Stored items
= = = =
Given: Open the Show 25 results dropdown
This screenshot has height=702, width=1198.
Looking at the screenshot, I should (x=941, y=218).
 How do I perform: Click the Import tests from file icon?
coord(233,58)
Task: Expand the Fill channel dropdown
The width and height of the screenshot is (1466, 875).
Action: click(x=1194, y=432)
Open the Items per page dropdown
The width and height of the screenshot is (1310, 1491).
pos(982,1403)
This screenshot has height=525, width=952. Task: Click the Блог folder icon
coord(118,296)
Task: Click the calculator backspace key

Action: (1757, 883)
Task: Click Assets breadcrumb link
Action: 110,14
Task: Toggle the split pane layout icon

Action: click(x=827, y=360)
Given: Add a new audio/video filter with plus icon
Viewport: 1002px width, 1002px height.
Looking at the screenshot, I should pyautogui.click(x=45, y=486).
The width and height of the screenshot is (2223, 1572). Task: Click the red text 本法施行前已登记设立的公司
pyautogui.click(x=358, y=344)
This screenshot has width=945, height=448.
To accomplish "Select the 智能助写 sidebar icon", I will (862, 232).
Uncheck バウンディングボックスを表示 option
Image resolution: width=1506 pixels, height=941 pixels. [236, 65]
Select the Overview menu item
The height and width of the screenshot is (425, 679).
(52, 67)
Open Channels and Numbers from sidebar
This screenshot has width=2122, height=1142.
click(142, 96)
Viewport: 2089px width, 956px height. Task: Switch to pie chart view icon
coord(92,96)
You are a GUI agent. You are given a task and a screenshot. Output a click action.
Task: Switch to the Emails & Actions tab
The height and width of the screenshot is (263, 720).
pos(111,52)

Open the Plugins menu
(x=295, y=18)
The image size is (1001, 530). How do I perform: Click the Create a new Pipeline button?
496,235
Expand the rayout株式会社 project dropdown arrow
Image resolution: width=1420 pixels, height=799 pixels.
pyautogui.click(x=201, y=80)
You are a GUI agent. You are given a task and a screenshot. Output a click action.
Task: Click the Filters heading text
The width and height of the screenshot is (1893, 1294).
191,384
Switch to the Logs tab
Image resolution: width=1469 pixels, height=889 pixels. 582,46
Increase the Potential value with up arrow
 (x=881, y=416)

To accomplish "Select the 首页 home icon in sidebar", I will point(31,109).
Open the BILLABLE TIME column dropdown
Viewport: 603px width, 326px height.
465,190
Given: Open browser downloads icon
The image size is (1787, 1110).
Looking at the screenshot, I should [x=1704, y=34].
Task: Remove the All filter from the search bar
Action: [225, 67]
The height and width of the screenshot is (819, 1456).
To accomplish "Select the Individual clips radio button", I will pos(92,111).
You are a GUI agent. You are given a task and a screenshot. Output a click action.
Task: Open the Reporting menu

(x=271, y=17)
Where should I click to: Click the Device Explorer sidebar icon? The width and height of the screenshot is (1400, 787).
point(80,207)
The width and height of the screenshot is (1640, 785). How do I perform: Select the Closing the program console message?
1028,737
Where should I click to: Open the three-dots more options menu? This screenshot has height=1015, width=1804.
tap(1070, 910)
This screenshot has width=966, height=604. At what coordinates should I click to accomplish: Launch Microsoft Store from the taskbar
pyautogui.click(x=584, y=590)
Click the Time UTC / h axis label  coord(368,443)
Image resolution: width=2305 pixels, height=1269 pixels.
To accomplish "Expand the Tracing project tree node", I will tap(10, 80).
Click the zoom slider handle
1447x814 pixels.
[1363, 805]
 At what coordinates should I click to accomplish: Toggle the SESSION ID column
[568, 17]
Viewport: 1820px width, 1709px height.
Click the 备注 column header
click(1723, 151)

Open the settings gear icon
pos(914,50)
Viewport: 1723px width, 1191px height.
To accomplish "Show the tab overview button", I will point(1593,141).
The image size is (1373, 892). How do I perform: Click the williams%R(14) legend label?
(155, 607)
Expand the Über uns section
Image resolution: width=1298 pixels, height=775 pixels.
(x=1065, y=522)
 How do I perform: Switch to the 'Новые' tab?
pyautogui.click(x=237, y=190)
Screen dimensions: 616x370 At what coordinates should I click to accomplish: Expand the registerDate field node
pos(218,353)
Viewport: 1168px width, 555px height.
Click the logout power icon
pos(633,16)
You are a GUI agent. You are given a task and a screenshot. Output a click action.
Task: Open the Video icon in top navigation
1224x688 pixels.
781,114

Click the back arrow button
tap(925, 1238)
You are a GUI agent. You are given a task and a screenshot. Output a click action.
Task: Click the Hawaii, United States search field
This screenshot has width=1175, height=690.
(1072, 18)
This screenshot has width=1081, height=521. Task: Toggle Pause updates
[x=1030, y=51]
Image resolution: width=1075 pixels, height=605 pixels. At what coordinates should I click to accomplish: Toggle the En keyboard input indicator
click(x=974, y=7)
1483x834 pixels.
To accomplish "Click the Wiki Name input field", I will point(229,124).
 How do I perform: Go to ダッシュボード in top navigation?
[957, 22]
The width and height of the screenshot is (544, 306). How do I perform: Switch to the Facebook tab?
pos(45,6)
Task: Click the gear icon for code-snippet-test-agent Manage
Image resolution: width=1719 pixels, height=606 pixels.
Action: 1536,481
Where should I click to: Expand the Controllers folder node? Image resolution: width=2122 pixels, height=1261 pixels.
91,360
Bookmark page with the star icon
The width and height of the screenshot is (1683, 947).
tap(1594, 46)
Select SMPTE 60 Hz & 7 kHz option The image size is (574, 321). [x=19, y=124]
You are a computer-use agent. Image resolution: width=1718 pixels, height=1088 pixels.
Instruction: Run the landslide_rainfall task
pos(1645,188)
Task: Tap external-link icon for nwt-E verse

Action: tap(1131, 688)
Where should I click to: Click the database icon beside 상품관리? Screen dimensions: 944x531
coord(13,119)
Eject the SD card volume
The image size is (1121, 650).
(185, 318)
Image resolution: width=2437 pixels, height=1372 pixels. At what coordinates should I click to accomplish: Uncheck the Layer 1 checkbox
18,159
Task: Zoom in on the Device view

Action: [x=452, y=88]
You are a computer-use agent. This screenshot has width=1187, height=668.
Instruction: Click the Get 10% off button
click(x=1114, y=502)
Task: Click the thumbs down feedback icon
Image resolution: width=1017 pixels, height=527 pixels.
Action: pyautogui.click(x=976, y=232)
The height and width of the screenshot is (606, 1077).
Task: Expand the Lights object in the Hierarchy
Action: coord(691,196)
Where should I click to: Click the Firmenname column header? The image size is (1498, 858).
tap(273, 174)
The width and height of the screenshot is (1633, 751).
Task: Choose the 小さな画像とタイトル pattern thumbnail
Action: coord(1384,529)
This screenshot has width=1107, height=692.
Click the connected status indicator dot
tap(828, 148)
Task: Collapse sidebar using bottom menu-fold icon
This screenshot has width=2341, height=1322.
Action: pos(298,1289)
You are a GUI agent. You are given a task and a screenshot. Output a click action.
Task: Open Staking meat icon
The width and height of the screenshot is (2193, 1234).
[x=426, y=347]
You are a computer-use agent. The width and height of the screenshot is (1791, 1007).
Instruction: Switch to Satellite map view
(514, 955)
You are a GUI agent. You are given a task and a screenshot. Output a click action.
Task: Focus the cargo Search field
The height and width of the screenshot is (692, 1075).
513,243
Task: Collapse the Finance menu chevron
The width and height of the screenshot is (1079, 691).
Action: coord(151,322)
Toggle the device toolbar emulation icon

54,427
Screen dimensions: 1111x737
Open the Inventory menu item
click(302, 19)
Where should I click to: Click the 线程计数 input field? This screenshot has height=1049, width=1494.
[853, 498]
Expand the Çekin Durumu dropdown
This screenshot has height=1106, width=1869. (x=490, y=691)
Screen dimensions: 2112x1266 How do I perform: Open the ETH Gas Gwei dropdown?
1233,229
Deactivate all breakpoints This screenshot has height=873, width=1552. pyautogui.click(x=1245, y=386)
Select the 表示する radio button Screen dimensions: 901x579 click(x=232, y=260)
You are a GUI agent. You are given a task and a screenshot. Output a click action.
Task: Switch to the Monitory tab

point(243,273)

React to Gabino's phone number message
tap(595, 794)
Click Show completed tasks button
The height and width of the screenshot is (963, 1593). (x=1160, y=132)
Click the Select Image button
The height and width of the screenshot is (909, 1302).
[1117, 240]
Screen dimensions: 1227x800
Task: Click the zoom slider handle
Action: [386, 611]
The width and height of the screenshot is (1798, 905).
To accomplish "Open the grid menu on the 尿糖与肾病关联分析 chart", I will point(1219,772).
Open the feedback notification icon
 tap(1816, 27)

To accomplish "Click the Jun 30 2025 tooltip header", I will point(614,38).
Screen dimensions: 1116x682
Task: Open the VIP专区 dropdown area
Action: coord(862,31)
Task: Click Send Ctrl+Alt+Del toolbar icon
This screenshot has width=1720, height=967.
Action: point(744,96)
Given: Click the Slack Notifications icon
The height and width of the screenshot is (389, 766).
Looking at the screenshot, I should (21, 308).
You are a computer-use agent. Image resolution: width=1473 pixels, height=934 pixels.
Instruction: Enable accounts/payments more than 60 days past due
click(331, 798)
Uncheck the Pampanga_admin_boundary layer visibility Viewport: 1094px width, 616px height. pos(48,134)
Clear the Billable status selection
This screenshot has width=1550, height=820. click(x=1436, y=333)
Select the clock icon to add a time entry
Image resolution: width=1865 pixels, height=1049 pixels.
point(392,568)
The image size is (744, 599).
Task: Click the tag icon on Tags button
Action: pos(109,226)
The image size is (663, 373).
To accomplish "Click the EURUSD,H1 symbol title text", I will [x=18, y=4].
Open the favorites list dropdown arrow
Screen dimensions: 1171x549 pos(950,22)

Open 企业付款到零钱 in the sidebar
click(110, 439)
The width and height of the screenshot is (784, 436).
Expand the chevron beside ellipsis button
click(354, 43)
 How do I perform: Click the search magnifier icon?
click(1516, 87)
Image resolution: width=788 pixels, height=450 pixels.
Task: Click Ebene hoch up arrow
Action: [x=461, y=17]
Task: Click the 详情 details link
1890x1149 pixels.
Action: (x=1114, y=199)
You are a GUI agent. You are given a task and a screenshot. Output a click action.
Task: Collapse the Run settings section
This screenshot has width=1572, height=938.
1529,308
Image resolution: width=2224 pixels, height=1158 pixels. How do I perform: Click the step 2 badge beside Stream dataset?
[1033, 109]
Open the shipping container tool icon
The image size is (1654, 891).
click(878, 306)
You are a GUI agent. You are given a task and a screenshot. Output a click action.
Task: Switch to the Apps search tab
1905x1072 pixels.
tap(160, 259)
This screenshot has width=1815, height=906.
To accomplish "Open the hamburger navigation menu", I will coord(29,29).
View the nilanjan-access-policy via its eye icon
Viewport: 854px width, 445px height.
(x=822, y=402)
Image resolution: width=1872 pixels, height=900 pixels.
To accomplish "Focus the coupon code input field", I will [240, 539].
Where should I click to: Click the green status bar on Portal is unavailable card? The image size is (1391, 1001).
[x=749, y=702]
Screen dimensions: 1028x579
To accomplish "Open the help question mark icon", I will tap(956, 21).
= = = =
WHAT THIS TASK INVOLVES: Your response should hold the lines from the first line of the entries above through the line with "Task: Expand the Fill channel dropdown", each retyped exactly, and nothing else.

YOUR SOLUTION:
Given: Open the Show 25 results dropdown
This screenshot has height=702, width=1198.
Looking at the screenshot, I should (x=941, y=218).
 How do I perform: Click the Import tests from file icon?
coord(233,58)
Task: Expand the Fill channel dropdown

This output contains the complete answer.